Search code examples
haskelllarge-data

Process large lists in Haskell into a single value


I have 2 lists of Int of equal size (roughly 10,000 elements): say x and y. I need to compute a product of the following expression for each corresponding pair of elements from the lists: x_i/(x_i+y_i), i.e. x_i and y_i are the first elements of the lists, then second, etc.

My approaches work fine on small test cases, but ghci hangs for the larger lists.
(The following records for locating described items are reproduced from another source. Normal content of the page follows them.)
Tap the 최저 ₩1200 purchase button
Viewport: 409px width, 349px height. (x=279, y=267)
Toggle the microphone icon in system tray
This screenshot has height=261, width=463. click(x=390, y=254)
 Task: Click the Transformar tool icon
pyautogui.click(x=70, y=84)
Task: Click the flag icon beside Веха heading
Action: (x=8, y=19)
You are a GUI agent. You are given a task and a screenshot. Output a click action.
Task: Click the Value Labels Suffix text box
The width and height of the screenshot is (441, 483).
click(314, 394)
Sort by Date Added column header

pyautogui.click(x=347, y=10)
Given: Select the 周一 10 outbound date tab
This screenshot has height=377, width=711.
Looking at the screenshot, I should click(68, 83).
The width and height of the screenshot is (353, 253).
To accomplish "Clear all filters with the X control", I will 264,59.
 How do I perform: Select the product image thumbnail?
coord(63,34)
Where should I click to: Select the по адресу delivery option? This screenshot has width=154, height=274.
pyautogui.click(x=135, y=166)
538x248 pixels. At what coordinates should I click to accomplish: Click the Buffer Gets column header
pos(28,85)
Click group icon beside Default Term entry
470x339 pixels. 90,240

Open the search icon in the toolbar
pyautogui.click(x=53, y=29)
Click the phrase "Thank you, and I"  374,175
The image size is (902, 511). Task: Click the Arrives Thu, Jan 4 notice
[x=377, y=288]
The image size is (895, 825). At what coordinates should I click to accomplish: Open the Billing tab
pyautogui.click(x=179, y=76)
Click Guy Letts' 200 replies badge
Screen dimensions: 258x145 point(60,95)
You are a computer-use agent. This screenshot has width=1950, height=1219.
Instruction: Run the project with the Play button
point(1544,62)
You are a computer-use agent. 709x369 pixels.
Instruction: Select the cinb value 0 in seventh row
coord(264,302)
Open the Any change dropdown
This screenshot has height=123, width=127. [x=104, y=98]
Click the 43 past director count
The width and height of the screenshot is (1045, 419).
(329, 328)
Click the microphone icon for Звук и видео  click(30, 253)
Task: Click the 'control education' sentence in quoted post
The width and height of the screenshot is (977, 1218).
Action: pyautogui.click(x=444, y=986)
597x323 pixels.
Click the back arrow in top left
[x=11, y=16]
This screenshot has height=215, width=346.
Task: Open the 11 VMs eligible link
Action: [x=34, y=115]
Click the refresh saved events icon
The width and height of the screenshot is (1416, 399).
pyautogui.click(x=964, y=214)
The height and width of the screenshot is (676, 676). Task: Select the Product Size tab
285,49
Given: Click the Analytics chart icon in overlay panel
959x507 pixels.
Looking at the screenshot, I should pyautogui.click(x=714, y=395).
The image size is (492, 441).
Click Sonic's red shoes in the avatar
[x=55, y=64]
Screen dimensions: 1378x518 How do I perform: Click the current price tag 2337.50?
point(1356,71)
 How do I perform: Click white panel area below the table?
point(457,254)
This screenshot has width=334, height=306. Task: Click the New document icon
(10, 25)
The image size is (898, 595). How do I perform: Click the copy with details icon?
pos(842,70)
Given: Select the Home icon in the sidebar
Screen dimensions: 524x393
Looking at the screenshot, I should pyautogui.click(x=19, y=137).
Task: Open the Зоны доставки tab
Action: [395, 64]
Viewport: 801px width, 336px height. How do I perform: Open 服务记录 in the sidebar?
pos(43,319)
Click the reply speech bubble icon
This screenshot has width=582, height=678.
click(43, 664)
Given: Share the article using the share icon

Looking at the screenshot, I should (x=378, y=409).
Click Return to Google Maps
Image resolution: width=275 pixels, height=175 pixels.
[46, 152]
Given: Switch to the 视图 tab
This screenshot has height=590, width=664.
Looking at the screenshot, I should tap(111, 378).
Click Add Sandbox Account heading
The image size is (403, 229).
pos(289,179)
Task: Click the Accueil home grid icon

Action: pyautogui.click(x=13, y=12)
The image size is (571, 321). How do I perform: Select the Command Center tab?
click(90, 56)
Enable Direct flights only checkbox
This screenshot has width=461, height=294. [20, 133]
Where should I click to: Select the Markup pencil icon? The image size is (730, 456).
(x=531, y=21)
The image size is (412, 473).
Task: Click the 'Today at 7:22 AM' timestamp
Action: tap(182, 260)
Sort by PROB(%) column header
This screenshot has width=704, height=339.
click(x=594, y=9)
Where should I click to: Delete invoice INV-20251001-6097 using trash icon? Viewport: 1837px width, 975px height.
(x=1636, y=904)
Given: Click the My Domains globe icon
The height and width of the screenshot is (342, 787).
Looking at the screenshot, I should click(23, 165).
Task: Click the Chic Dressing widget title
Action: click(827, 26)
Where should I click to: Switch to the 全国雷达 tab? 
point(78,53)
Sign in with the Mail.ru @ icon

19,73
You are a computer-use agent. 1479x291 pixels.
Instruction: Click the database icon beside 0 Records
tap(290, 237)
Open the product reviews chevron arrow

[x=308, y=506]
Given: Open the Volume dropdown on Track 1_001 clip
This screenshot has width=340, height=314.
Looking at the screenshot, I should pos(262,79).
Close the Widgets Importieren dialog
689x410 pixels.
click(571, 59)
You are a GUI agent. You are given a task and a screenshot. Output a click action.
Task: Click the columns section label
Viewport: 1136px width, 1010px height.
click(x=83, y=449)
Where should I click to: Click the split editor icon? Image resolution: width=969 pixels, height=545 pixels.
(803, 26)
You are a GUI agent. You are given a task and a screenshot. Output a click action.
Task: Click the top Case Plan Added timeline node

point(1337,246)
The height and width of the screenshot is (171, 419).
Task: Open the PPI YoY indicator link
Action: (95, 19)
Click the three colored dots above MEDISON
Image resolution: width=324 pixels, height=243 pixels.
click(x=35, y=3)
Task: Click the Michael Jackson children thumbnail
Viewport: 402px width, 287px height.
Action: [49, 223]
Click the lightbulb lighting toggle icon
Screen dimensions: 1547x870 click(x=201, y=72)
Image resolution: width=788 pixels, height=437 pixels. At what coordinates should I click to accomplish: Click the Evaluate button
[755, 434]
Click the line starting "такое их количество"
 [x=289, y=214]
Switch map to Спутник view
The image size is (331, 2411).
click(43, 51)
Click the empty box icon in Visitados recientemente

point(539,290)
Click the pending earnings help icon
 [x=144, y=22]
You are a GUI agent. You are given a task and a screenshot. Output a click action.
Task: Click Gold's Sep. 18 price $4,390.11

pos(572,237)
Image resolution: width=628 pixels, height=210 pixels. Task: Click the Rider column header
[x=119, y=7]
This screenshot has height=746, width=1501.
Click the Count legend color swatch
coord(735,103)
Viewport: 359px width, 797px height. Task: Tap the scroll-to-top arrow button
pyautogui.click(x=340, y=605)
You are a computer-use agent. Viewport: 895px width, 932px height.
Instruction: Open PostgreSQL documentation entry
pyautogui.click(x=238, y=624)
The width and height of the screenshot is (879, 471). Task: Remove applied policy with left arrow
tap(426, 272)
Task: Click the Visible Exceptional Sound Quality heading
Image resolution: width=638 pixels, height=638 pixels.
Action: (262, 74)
Any insight as to the cause and solution would be appreciated.

I tried to do this with fold, zipping the lists first:

getP:: [Int] -> [Int] -> Double
getP zippedCounts = foldr (\(x,y) acc -> let intX = fromIntegral x
                                             intY = fromIntegral y
                                             intSum = intX + intY in
                                             (acc*(intX/intSum))) 
                          1.0
                          zippedCounts

I also tried recusion:

getP lst [] = 1.0
getP [] lst = 1.0
getP (h1:t1) (h2:t2) = ((fromIntegral h1) / ((fromIntegral h1) + (fromIntegral h2))) * (getP t1 t2)

As well as list comprehension:

getP lst1 lst2 = (product [((fromIntegral x) / ((fromIntegral x) + (fromIntegral y)))|x <- lst1, y <- lst2])

Solution

  • All three solutions have space leaks, maybe that's what causes the unresponsiveness.

    In Haskell, when reducing a big list to a single summary value, it is very easy to inadvertently cause space leaks if we never "look into" the intermediate values of the computation. We can end up with a gigantic tree of unevaluated thunks hiding behind a seemingly inoffensive single Double value.


    The foldr example leaks because foldr never forces its accumulator to weak head normal form. Use the strict left foldl' instead (you will need to reorder some function arguments). foldl' should ensure that the intermediate Double values remain "small" and thunks don't accumulate.


    The explicit recursion example is dangerous because it is not tail-recursive and for large lists can cause a stack overflow (we repeatedly put values in the stack, waiting for the next recursive call to complete). A solution would involve making the function tail-recursive by passing the intermediate result as an extra parameter, and putting a bang pattern on that parameter to ensure thunks don't accumulate.


    The product example leaks because, unfortunately, neither the sum nor the product functions are strict. For large lists, it's better to use foldl' instead. (There's also a bug, as it has been mentioned in the comments.)